> [Information supplied]
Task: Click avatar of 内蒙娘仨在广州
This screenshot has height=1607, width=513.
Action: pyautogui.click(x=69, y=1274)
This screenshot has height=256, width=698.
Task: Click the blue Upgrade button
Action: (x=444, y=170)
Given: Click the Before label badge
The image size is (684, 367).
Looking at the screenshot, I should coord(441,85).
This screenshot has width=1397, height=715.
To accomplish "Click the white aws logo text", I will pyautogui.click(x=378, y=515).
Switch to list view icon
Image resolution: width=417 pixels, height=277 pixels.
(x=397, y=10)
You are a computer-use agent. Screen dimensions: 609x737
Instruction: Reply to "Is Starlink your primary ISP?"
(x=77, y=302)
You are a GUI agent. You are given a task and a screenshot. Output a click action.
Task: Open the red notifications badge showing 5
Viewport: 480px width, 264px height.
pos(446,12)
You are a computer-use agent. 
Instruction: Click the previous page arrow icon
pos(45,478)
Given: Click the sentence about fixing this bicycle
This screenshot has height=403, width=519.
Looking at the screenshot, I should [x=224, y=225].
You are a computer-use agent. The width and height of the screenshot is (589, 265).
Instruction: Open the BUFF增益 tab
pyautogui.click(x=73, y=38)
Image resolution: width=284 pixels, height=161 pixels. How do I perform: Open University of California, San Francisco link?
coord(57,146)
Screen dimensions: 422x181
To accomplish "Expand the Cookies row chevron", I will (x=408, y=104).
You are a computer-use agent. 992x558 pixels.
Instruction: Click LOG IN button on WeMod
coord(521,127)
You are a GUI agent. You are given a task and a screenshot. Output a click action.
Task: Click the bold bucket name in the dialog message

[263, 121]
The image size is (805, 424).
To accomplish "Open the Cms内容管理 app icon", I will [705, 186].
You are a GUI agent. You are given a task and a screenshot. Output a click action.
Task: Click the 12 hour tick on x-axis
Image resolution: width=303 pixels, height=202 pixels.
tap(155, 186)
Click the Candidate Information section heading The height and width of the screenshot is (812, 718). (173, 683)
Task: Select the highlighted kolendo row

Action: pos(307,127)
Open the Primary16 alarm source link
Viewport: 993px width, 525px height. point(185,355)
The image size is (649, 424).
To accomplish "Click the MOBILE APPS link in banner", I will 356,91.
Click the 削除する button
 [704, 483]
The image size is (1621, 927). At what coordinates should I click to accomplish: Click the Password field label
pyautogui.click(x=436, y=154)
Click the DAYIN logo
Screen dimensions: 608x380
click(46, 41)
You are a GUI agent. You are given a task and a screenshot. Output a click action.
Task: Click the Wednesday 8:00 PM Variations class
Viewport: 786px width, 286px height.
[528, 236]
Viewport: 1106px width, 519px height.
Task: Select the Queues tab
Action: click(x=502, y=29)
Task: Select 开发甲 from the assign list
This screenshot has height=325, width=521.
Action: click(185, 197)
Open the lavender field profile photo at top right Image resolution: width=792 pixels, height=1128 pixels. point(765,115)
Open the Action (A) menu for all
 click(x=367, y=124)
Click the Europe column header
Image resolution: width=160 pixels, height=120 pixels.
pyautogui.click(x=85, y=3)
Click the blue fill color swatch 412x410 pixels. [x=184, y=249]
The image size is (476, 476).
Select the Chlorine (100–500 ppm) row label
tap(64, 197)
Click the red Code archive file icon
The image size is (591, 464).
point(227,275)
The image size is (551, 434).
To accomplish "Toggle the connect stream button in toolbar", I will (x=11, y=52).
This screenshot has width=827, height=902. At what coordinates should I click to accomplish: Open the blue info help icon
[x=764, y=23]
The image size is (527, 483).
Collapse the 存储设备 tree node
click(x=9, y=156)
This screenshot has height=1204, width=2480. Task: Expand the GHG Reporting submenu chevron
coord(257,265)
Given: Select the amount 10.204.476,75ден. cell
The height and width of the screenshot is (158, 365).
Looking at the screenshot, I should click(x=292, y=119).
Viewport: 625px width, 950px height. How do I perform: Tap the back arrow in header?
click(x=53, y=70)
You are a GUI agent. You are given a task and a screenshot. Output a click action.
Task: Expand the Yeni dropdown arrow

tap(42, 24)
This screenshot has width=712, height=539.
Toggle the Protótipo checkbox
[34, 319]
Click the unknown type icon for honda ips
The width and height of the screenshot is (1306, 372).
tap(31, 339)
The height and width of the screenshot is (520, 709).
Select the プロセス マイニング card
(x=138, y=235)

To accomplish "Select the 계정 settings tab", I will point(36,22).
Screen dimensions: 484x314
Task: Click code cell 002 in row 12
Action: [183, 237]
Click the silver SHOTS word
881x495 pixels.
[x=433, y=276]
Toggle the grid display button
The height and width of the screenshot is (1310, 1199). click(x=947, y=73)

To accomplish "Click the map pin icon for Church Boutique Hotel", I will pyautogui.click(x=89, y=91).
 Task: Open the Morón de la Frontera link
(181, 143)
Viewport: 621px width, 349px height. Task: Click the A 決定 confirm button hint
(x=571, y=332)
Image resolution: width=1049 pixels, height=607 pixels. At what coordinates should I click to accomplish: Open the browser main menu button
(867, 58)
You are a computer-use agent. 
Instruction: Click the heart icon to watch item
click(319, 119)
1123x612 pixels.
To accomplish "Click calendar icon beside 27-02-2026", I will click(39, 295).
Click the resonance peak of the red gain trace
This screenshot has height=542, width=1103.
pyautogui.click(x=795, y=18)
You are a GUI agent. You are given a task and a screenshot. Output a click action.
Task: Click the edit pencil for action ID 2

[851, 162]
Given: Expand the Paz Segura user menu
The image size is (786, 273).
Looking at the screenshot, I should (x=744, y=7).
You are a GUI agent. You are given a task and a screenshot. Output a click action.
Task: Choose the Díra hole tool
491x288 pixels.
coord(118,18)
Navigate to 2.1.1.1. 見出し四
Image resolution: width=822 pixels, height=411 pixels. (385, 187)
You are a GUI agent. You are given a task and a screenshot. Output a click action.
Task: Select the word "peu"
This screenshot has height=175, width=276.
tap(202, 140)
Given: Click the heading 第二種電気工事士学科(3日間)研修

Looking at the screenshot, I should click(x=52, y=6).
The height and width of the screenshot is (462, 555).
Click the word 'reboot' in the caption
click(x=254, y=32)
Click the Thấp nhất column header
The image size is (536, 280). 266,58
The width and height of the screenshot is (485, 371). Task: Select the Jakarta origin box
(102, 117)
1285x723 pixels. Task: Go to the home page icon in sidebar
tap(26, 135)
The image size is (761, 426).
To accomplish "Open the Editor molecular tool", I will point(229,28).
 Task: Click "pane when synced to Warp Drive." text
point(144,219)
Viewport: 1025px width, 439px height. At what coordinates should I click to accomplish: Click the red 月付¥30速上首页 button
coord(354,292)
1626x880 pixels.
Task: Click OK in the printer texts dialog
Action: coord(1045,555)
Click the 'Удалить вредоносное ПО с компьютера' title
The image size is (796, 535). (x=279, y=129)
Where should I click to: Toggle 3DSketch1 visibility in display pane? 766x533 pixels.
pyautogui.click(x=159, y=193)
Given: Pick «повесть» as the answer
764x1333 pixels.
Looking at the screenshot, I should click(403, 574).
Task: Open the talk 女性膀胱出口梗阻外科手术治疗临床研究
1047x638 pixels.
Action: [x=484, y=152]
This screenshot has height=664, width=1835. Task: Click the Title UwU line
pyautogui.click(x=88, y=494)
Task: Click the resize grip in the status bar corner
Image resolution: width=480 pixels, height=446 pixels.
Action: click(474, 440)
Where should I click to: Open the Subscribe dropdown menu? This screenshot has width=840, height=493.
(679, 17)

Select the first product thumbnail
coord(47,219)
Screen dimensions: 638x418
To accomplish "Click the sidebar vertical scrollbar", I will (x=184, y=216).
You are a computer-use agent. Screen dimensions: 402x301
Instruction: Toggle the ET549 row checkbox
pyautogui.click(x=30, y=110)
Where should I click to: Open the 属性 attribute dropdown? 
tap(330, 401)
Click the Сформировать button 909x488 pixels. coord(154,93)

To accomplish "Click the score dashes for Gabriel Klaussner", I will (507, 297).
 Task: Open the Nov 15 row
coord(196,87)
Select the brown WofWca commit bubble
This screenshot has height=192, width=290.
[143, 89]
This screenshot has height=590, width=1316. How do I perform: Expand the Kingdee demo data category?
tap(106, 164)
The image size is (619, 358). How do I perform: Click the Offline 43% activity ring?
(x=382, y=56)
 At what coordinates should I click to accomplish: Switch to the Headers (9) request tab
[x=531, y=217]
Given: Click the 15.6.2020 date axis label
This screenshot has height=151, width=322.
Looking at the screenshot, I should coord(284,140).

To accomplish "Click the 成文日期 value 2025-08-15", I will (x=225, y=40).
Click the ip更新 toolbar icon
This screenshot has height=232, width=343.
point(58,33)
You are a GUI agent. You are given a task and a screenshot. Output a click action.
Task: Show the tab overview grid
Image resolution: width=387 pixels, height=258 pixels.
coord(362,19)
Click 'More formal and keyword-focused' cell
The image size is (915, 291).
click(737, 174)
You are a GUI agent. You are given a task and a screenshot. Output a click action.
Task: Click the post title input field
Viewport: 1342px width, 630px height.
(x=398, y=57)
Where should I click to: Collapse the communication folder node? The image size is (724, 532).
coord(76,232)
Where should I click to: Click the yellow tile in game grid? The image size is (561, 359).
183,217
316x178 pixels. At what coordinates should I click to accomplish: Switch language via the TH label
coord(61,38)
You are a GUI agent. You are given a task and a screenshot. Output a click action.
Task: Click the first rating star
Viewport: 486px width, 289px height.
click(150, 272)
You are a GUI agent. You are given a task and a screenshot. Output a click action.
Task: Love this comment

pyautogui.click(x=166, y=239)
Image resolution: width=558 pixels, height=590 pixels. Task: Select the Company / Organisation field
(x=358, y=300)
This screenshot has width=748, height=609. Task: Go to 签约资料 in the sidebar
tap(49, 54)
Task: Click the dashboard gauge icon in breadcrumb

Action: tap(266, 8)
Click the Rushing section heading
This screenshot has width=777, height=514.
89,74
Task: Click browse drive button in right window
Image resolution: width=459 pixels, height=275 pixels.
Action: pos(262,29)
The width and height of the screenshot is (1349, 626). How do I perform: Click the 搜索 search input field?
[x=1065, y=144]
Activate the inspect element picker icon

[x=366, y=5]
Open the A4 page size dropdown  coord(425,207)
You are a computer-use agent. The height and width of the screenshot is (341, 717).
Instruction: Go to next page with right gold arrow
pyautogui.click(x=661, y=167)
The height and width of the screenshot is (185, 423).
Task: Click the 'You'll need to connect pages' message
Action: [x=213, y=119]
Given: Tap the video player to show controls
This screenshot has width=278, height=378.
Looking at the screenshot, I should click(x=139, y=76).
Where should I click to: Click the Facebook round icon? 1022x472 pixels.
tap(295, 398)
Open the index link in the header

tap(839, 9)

> [Work to complete] The answer must consist of every line above that contains the word "toolbar".

> [Task answer]
To accomplish "Toggle the connect stream button in toolbar", I will (x=11, y=52).
Click the ip更新 toolbar icon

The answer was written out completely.